**Source extract:**

Exceptional in so Many Ways—Discovering Descriptors That Display Exceptional Behavior on Contrasting Scenarios

Autor: Wouter Duivesteijn, Sebastián Ventura, Mykola Pechenizkiy, José María Luna
Přispěvatelé: Data Mining, EAISI Health, EAISI Foundational
Rok vydání: 2020
Předmět:
Zdroj: IEEE Access, 8:9245545, 200982-200994. Institute of Electrical and Electronics Engineers
ISSN: 2169-3536
DOI: 10.1109/access.2020.3034885
Popis: The current state of the art in supervised descriptive pattern mining is very good in automatically finding subsets of the dataset at hand that are exceptional in some sense. The most common form, subgroup discovery, generally finds subgroups where a single target variable has an unusual distribution. Exceptional model mining (EMM) typically finds subgroups where a pair of target variables display an unusual interaction. What these methods have in common is that one specific exceptionality is enough to flag up a subgroup as exceptional. This, however, naturally leads to the question: can we also find multiple instances of exceptional behaviour simultaneously in the same subgroup? This paper provides a first, affirmative answer to that question in the form of the SPEC (Subsets of Pairwise Exceptional Correlations) model class for EMM. Given a set of predefined numeric target variables, SPEC will flag up subgroups as interesting if multiple target pairs display an unusual rank correlation. This is a fundamental extension of the EMM toolbox, which comes with additional algorithmic challenges. To address these challenges, we provide a series of algorithmic solutions whose strengths/flaws are empirically analysed.
Databáze: OpenAIRE

**Written task:**
In the paper record, what does the abbreviation SPEC stand for?

**Data:**
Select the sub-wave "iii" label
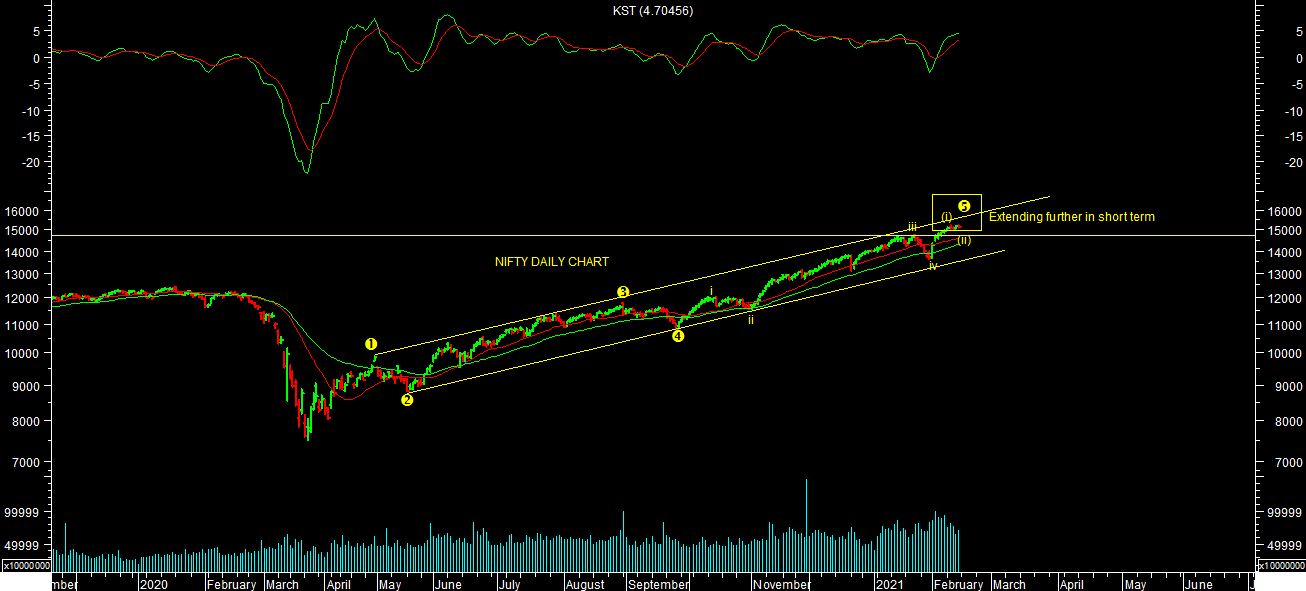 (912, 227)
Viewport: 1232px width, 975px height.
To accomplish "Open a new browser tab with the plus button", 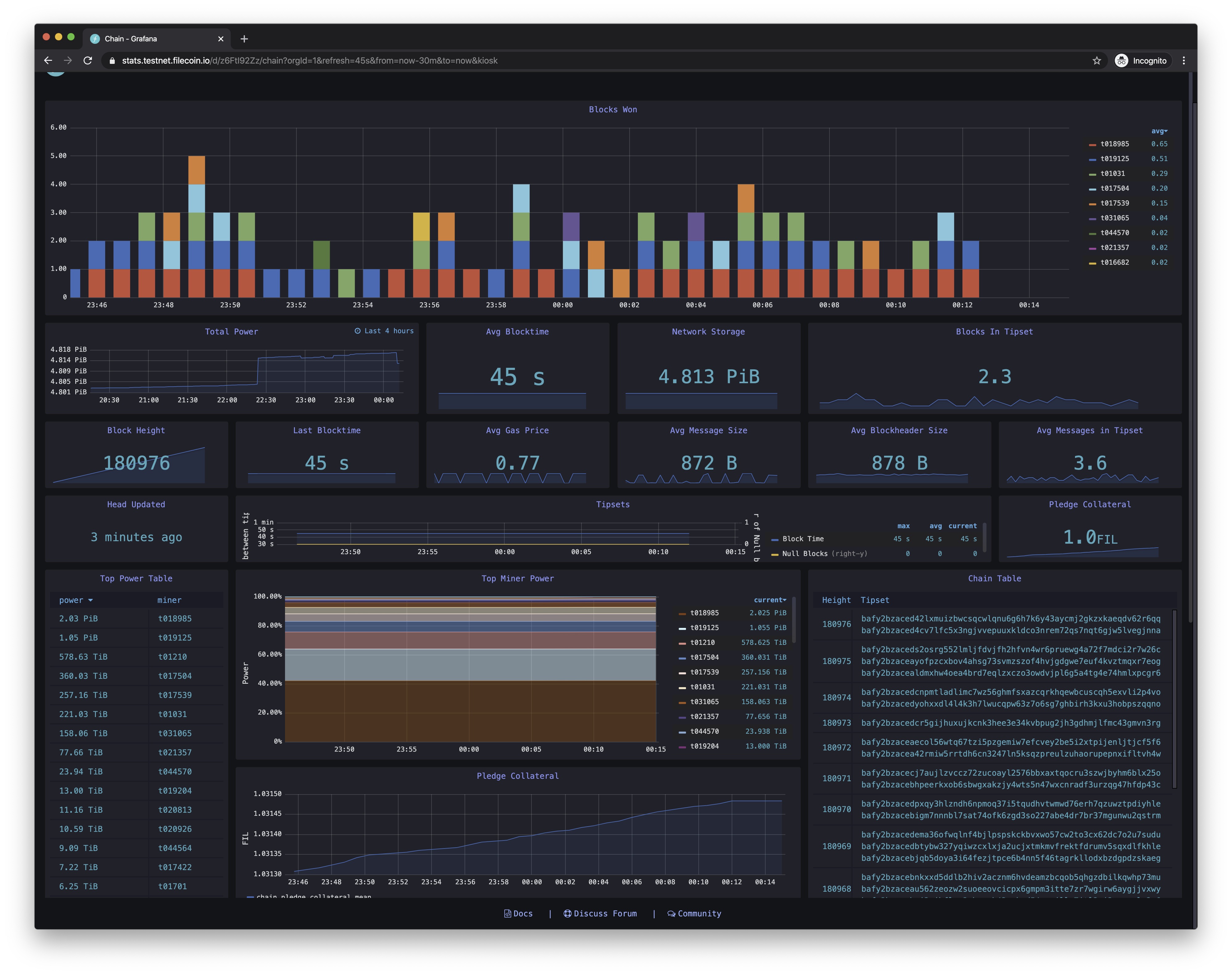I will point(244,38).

**Finished task:**
Subsets of Pairwise Exceptional Correlations